▶ EXCERPT
872 A.2d 856 | Pa. Super. Ct. | 2005
OPINION BY
¶ 1 Joseph M. McClain (Father) appeals from the July 20, 2004 court order that dismissed his exceptions to a support master’s determination and made permanent a temporary court order dated May 14, 2004, in which the court had adopted the master’s decision. Consequently, Father’s petition requesting a downward modification of child support for his and Kirsten E. McClain’s (Mother) son was denied. Father contends that the trial court erroneously relied on an agreement executed in conjunction with the parties’ Texas divorce decree to deny the downward modification. He also argues that Mother should have been assigned an earning capacity and that the court incorrectly determined that no material and substantial change in circumstances had occurred. We affirm.
¶ 2 In its opinion, the trial court introduced its discussion of the issues raised by Father by first setting forth the following:
The parties are the parents of Joseph Michael McClain, Jr., born September 22, 2001. At the time of the child’s birth, the parties were residents of the state of Texas! The parties were divorced by Decree entered on June 12, 2002. As part of the negotiation between the parties regarding property issues and the divorce, the parties executed an Agreement Incident to Divorce on May 30, 2002. After further negotiations, and changes to the Agreement, the parties executed a second Agreement Incident to Divorce on June 11, 2002.
On or about October 11, 2003, Father filed a request in the Court of Common Pleas of Lebanon County to register the Texas Child Support Order and also filed a Petition to Modify the Order. On February 27, 2004, Father filed an Amended Petition to Modify the Child Support Order. The Texas Order was registered in-Pennsylvania and the parties agreed to bypass the support conference and move directly to a support hearing before the Domestic Relations Master. The hearing was held before Domestic Relations Master Kristen Lee, Esquire on March 11, 2004. An Order of Court was issued- on May 14, 2004 dismissing the Amended Petition.
Father filed exceptions to the May 14, 2004 Order, which this Court dismissed on July 20, 2004. Now, Father appeals this dismissal, arguing the Court erred as a matter of law and/or abused our discretion by not modifying the Child Support Order.
Trial Court Opinion (T.C.O.), 9/10/04, at 2-3.
¶ 3 Initially, we note that the support master indicated that “[t]he court has previously registered the subject order and after [a] hearing the master 'finds said order to be a valid and enforceable order,
1. Joseph Michael McClain, Jr. was born on 9-22-01.
2. The parties were divorced on 6-12-02.
3. The parties entered into an Agreement Incident to Divorce on 6-11-02.
4. Said agreement set the amount of child support at $4000/mo. with an acknowledgment that this amount is in excess of the Texas guidelines and that [Father] was being awarded a disproportionate share of the parties’ property in consideration for the child support.

▶ RECORDS SUPPLIED

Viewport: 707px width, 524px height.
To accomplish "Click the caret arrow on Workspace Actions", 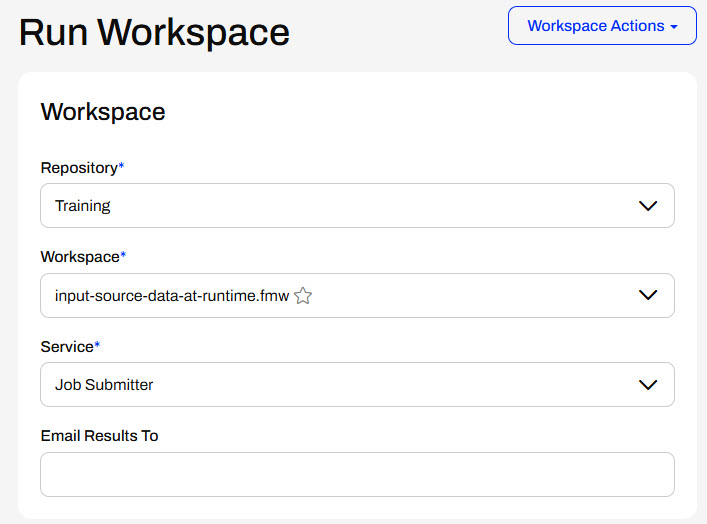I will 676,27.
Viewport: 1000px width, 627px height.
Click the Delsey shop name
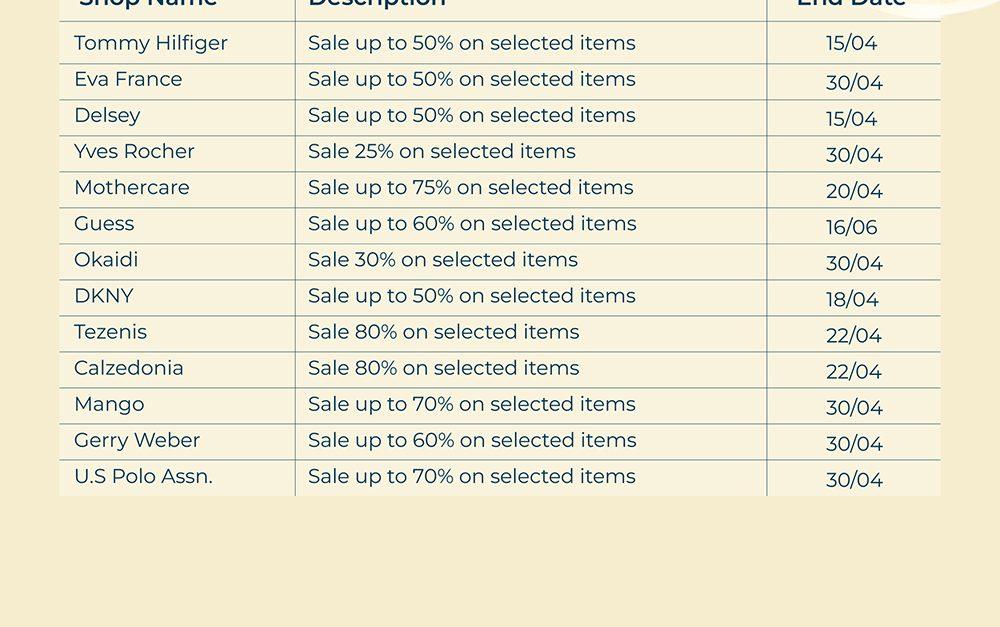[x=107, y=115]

▶ EXERCISE 1
Summarize the support appeal opinion in two sentences.
▶ EXERCISE 2
Extend the support appeal opinion past its final sentence.
The data are separate material, unrelated to the support appeal opinion.

▶ EXERCISE RESPONSE 1
Joseph M. McClain appeals a July 20, 2004 order that dismissed his exceptions to a support master's determination and left in place the denial of his petition for a downward modification of child support for his son, arguing among other things that the trial court wrongly relied on an agreement executed with the parties' Texas divorce decree; the appellate court affirms. That Agreement Incident to Divorce set child support at $4000 a month, acknowledged the amount as exceeding the Texas guidelines, and gave Father a disproportionate share of the parties' property in consideration for that support.

▶ EXERCISE RESPONSE 2
5. At the time of the agreement, [Father] was employed [as a physician] for the U.S. Army only.
6. In 2002, [Father’s] gross income was $139,360.
7. [Father] began working for Comp. Health and this increased his 2003 income to $228,214 (gross).
8. At the time of the hearing, [Father] had earned $20,000 in 2004 from his supplemental employment at Comp. Health.
9. [Father] testified that he believes that he may not be able to continue his supplemental employment.
10. At the time of divorce, [Mother] was not employed.
11. In 2003, [Mother] had income of $4,625 earned as a self-employed graphic designer.
12. [Father] believes that he may be deployed to Iraq in the near future and that he would not receive much notice before said deployment.
13.However, [Father] has not been informed when he will be deployed. In fact, [Father] has not received any formal information that he will be deployed (i.e.: [Father] has not received any written information or formal orders of any kind).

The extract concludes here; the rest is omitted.